■ Goals:
a) In the Greenfields mozzarella post, do statements (i), (ii), and (iii) agree with the text? Answer yes or no for each, and quote the deciding words. (i) Greenfields began with mozzarella because of freshness. (ii) The Italian cheesemaker worked through an Italian translator. (iii) Vistisen says a good mozzarella should have a strong taste.
b) According to the Greenfields mozzarella post, why does being in Indonesia help Greenfields supply mozzarella? Answer in one to three sentences.

■ Text passage:
------------------------------------------------------------------------
They chose to start with mozzarella first, because of the freshness factor.
"Being in Indonesia lets us be the 'dairy next door' for major Asian capitals - we can get the mozzarella into kitchens faster and fresher," Said Vistisen.
Here's Chef Fahmi Widarte, Greenfields' corporate chef, who has been busy creating dishes using their milk and mozzarella. Some of you may know him as one of the judges for Junior Chef in 2008.
Otto Weibel, former Director of Kitchens at Swissotel The Stamford and Fairmont Singapore and Director of OSIA Restaurant, Sentosa, had said, "The mozzarella is very fresh when it arrives, and the taste is perfect when paired with our wood-fired pizzas."
Well, Greenfields did fly in an Italian cheesemaker to impart his knowledge on making mozzarella. Language was almost an issue as they could not find an Italian translator, but they got a French one, and luckily the cheesemaker spoke French too. And that's how this Indonesian mozzarella came into being.
When the cheese is melted, like on pizza, it blends well and is nicely stretchable. There are five qualities to look out for in a good mozzarella, says Vistisen. "Stretchability, meltability, a light springy texture, mild taste and the right amount of oil - you don't want too much oil or it will run, but there must be enough of a nice sheen."
That's Jan sitting in the background - ah, I'm always forgetting to take photos of people, because I'm so focused on the food!
Anyway, Greenfields also has other products - namely milk, which they have been producing and supplying to Singapore and the region for years. There's also whipping cream.
The chocolate malt is delicious! A smooth, roundly creamy mouthfeel and just the right sweetness (not toothachingly so). I got to take home a couple of packs, and the kids absolutely love it!
Well, I am definitely going to look out for Greenfields milk in the supermarkets, as an alternative to my (increasingly expensive) Meiji. And I'm glad now we can get fresh mozzarella that didn't have to travel so far.
Oh by the way, the cheese goes MARVELOUSLY with a 2009 Gancia Pinot Grigio. Hope you get to try it. FHA is still on today - last day! If you are going, do visit the Greenfields booth at Hall 6 (right at the entrance).
------------------------------------------------------------------------
■ Material:
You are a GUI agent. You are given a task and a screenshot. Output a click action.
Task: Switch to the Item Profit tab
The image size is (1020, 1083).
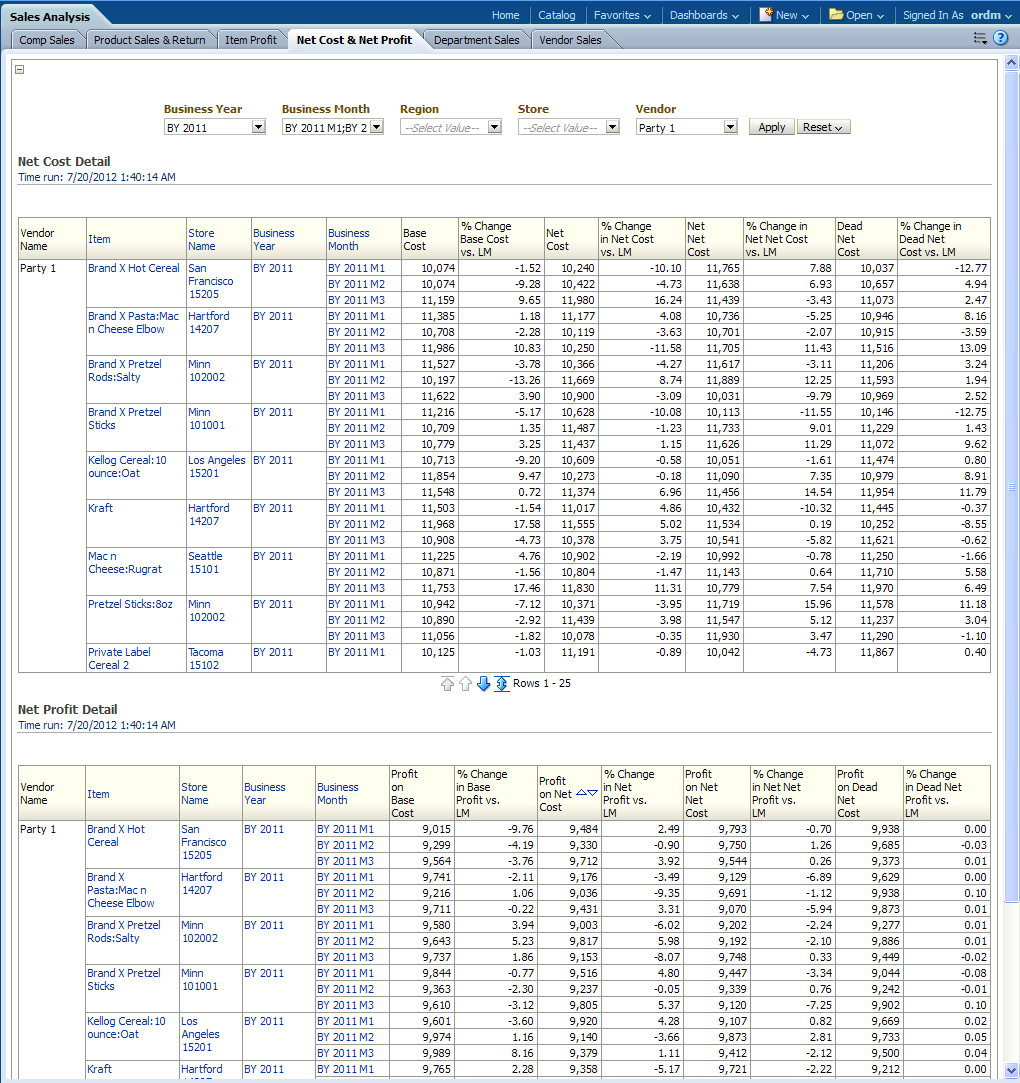click(x=250, y=40)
------------------------------------------------------------------------
■ Task-by-task results:
a)
(i) Yes: "They chose to start with mozzarella first, because of the freshness factor."
(ii) No: "they could not find an Italian translator, but they got a French one"
(iii) No: "mild taste"

b) Vistisen says being in Indonesia lets Greenfields be the "dairy next door" for major Asian capitals. Because of that, the company can get its mozzarella into kitchens faster and fresher.